*Goal of the exercise*. Within this material, find every line where the string "label" appears, and copy it out.
-------- Provided records
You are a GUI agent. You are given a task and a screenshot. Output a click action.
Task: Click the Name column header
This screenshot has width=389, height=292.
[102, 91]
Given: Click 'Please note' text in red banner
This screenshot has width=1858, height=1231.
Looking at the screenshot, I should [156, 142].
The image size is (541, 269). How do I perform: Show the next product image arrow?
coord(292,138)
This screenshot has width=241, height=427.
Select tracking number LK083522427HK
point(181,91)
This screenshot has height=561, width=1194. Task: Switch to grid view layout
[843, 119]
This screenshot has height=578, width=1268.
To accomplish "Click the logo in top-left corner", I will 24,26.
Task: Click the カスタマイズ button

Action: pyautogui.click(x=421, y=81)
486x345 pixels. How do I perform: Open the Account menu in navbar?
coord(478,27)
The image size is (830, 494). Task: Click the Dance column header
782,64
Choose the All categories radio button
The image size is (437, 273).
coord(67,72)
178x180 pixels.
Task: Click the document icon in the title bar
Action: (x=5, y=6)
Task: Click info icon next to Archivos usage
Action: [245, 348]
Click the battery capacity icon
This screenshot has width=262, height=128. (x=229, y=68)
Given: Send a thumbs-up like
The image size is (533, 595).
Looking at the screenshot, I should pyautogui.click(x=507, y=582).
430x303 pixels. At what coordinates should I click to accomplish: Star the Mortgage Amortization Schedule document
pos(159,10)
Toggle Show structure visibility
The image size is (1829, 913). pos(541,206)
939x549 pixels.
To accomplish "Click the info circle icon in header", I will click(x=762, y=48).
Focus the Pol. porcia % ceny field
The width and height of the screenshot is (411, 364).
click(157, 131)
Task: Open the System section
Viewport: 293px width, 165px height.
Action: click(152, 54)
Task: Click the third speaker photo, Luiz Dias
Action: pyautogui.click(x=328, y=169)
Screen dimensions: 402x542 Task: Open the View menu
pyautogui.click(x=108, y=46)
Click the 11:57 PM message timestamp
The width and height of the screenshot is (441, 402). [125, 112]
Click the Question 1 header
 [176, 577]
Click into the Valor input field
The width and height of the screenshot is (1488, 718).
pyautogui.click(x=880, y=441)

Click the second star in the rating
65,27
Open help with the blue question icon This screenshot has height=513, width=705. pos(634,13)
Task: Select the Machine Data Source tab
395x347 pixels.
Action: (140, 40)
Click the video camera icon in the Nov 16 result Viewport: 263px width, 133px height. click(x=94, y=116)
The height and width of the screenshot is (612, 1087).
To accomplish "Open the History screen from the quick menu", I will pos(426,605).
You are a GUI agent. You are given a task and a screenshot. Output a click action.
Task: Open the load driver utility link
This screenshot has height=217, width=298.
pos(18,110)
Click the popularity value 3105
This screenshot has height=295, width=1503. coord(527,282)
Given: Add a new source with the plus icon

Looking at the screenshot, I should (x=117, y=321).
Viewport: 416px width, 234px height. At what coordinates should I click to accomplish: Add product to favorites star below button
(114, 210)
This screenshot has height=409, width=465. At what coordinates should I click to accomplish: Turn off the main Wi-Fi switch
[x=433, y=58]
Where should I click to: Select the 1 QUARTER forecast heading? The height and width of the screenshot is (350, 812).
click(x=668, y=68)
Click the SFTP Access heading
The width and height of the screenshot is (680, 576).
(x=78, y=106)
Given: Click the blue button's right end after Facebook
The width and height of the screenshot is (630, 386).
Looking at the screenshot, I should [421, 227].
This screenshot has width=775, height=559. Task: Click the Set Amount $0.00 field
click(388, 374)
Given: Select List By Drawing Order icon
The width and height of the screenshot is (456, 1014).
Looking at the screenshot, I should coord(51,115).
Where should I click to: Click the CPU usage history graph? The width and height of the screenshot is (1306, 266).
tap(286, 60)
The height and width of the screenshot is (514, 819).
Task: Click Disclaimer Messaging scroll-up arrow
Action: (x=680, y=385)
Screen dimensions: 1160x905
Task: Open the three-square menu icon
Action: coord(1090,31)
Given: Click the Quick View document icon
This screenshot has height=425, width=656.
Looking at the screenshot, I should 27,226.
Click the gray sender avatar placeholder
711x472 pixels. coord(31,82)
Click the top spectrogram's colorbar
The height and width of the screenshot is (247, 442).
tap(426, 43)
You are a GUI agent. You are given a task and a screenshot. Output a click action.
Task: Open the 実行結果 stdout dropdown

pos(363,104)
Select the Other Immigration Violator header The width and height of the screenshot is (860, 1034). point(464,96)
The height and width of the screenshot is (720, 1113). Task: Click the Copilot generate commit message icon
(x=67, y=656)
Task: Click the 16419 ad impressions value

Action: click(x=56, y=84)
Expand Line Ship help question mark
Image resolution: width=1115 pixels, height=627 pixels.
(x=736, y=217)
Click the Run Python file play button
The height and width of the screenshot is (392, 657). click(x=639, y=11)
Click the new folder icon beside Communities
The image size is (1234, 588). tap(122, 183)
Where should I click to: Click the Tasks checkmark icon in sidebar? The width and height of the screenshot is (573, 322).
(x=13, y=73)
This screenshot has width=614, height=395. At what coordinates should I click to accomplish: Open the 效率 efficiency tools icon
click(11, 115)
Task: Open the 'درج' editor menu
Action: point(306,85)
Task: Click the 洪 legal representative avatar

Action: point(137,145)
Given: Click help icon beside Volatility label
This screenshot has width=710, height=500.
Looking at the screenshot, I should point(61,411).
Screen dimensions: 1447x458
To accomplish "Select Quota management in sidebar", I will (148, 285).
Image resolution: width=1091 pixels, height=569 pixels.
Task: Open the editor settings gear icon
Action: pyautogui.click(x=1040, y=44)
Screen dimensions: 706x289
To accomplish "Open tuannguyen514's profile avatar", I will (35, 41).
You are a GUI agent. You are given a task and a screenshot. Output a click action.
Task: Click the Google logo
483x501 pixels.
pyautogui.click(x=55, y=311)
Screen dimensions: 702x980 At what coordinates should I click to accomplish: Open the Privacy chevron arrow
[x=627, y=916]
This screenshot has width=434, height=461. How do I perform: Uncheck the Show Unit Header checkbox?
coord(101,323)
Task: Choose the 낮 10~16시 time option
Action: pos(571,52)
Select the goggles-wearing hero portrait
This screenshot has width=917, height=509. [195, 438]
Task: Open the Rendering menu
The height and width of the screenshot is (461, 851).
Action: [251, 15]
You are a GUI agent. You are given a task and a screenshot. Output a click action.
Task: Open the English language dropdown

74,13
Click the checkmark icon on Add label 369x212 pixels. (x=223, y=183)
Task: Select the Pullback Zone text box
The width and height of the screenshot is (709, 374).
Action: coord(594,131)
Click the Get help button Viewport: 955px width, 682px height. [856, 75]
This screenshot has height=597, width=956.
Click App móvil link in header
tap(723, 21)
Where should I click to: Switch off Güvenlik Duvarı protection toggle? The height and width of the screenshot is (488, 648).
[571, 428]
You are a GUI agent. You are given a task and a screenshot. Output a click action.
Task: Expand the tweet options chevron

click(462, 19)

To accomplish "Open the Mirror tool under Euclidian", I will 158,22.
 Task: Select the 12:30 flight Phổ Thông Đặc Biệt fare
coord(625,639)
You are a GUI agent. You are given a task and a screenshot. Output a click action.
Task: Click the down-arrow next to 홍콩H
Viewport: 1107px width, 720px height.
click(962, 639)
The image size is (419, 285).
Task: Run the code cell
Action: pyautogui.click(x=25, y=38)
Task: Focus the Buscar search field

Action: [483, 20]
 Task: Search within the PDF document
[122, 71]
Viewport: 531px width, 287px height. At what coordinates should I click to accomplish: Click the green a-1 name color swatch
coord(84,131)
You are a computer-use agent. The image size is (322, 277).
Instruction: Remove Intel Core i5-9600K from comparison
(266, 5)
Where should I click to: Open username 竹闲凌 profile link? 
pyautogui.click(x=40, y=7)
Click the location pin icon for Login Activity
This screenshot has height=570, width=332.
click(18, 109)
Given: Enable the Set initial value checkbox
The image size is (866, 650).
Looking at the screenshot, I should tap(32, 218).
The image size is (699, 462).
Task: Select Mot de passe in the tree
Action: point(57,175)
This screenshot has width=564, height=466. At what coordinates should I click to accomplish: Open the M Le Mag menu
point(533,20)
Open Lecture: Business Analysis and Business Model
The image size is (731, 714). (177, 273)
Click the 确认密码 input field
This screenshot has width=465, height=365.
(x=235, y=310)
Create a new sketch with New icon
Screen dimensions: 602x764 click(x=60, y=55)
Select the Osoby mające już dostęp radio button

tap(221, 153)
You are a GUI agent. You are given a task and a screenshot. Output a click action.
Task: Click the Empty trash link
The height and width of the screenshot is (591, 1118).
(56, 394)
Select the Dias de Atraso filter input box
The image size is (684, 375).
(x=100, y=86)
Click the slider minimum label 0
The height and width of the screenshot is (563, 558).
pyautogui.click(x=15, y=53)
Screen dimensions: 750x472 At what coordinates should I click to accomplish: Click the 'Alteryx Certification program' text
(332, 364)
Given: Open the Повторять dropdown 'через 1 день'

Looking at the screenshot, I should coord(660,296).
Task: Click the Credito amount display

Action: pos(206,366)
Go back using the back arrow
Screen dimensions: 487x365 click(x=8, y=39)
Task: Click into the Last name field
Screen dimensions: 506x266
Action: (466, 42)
----------------
*Solution to this exercise*.
Given: Click help icon beside Volatility label
Click the checkmark icon on Add label 369x212 pixels. (x=223, y=183)
Click the slider minimum label 0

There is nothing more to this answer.